Customer Experience

How Modern Insurance Policy Administration Systems Improve Customer Experience

Why are customer experience challenges in insurance unique?

Although the pace of modernization and digital transformation has accelerated in recent years—there is still a gap between expectation and experience whenever a client or advisor comes into contact with a carrier. This happens for several reasons:

Frequency of interactions

Insurance policies are obviously very different than bank accounts or investments. They don’t need daily attention. Which means that the volume of interactions is very low compared to other industries. And yet when a customer does want to review a policy, submit a claim, make any type of change or even a new purchase—they expect to be able to do so easily and more often than not, online.

The challenge for insurers: meeting those expectations has a high cost per transaction.

Speed of interactions

Consumers, of insurance and everything else, want their service requests processed through whatever channel they are most comfortable with. And quickly. The days of holding in a queue, waiting to talk to a service rep at a call center should be long gone, now that it’s possible to use that same mobile device to access a portal and instantly make policy changes.

But the industry still lags behind others.

Hyper-personalized interactions

Today’s insurance customer doesn’t even think about how personalized their online experiences are—they expect all transactions to be tailored to their individual needs.

Is insurance able to make product suggestions to existing clients in the same way that Netflix recommends a movie based on the company’s understanding of your recent viewing habits? Not really.

Has the age of the printed annual report or in person review meeting to update client information long gone? Not entirely.

All of those challenges are hard to address if you have to work through or around a decades old set of life insurance policy admin systems.

To find out more, download the eBook

Why legacy life insurance policy administration systems make it hard to solve CX issues

Customer experience challenges in insurance can be hard to solve because most insurance carriers have a multitude of back office systems. For many, they are a mix of legacy policy administration platforms, some of which are older than the millennials they are attempting to attract.

Those legacy systems may still be functionally capable in support of legacy customers, but they are poor platforms from which to manage the diversity of options, products and access points that are part of the digitally connected world of the customers that carriers will be looking to engage today and tomorrow.

- Robert McIsaac, Head of Life, Annuities and Benefits Insurance Practice, Datos Insights (previously Aite-Novarica Group)

These systems make up a complicated IT landscape that, while functional in many respects, contributes to the issues around modernizing customer experience and exceeding clients’ expectations for digital sales and service interactions.
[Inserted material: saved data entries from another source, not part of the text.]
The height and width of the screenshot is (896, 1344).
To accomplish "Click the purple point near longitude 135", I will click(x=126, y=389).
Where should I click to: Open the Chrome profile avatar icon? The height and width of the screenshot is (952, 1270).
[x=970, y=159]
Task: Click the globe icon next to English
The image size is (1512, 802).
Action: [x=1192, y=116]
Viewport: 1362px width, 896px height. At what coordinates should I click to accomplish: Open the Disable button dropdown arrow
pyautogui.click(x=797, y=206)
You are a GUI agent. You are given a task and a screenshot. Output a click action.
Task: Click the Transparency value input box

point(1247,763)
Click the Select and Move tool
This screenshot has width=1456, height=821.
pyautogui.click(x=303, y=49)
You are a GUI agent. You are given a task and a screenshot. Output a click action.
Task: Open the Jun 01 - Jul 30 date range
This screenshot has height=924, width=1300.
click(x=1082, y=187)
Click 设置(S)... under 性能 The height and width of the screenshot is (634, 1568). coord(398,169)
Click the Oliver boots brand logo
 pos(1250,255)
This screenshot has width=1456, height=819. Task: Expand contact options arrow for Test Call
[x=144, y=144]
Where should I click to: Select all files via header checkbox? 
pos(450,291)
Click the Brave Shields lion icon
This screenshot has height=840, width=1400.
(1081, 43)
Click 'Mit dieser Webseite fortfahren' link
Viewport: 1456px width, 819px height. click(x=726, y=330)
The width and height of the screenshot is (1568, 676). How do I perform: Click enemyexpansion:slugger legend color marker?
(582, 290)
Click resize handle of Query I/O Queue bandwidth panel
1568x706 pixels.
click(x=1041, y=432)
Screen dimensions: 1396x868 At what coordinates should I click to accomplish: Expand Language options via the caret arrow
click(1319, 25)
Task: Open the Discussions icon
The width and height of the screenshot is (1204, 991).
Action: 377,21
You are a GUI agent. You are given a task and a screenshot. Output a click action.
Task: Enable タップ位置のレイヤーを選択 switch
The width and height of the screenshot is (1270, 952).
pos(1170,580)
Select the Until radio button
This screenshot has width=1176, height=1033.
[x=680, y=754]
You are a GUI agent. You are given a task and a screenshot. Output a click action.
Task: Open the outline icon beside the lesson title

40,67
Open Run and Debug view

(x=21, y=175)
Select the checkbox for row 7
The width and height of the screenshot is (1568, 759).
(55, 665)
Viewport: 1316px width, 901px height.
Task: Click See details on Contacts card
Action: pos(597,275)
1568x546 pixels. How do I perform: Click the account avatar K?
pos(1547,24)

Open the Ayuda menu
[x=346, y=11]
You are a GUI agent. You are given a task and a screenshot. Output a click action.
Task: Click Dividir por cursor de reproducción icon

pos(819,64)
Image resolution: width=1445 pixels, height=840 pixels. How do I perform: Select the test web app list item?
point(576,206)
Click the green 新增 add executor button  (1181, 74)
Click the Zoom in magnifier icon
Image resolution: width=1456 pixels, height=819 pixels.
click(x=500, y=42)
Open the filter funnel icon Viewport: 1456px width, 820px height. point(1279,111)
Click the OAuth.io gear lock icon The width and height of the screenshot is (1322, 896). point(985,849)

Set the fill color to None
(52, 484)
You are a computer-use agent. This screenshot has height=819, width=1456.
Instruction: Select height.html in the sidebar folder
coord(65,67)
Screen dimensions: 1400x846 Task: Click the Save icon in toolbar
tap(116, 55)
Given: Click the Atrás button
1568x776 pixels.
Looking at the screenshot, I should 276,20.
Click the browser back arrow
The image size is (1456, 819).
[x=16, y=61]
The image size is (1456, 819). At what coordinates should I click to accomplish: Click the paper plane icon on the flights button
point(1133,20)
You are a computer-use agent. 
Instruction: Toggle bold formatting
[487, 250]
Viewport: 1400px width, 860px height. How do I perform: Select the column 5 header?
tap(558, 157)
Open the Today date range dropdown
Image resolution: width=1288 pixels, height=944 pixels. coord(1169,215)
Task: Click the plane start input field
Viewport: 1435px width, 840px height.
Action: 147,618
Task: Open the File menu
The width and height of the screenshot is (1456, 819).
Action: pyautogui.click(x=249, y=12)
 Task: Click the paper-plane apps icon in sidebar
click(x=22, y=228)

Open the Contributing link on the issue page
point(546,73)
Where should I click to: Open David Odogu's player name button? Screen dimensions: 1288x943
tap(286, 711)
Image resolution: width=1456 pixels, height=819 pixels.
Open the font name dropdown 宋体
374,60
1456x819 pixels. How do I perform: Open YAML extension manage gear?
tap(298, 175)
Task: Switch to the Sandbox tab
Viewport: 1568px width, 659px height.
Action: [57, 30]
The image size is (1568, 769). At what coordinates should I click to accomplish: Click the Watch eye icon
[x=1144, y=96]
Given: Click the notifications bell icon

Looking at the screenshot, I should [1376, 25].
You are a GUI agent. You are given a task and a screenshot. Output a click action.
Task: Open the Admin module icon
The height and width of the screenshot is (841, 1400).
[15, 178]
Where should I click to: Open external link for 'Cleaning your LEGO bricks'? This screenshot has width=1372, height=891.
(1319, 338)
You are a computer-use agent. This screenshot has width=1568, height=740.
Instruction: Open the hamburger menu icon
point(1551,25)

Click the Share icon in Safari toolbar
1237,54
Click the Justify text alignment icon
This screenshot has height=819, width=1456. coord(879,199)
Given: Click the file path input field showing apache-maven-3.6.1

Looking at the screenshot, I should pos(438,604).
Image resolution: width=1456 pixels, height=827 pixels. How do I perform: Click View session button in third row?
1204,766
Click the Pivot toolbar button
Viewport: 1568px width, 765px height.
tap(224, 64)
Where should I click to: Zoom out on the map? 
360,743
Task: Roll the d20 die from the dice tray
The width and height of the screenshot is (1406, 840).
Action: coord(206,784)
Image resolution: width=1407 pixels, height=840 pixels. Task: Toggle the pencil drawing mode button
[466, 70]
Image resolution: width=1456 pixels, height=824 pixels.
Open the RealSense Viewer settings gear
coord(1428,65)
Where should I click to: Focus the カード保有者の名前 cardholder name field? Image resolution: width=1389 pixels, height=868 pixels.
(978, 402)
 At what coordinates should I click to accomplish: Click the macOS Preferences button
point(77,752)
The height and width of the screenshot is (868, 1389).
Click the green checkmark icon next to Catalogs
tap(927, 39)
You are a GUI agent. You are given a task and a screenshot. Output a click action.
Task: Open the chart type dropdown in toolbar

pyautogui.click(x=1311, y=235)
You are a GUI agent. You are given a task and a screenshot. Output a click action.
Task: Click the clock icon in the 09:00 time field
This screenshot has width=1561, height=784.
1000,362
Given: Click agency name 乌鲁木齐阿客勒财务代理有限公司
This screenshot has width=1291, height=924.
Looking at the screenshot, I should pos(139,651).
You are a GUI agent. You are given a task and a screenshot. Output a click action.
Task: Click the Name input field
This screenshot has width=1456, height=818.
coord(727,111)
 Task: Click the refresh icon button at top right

Legacy insurance policy administration software was not created to service the needs of today’s consumer. When many of them were created, self-service was not a thing…except perhaps at the gas station or at a buffet. Information was delivered. Reports were printed on paper and sent through the mail. Perhaps annually. Monthly at best. There was no expectation of being able to check, let alone change the details of a policy. Advisors submitted applications filled out in pen then mailed—or for the more progressive, transmitted by fax!

The IT architecture of the day was more than up to the task of handling those processes. But older policy admin systems can’t deliver the capabilities needed to create superior, state-of-the-art digital customer experiences. The closed architecture and hard-wired code mean that almost any change or new development requires writing new code. And that’s often COBOL or RPG code-a language no longer taught in schools, and known only to a shrinking number of experienced programmers.

Trying to develop new solutions when working with a legacy policy admin system is expensive and time-consuming—and still may not ultimately be able to get you to your desired result since many legacy systems are unable to support APIs and so can’t do web service calls. They just don’t support digital solutions like advisor and client service portals.

To find out how to overcome legacy system challenges and create world-class CX, download the eBook.

One of the reasons that the old platforms have persisted the way they have is that long-liability tail products have a persistence about them which values consistency and stability, which those platforms offered. Over time, however, they have become increasingly difficult and expensive to maintain. Concurrently, they were never designed to support the type of rapid product development processes or the diversity of servicing channels that are now needed by carriers to maintain relevancy. To prepare for the realities of the 21st century’s third decade requires rethinking technology paradigms. Core systems modernization should be a foundational part of that type of strategy.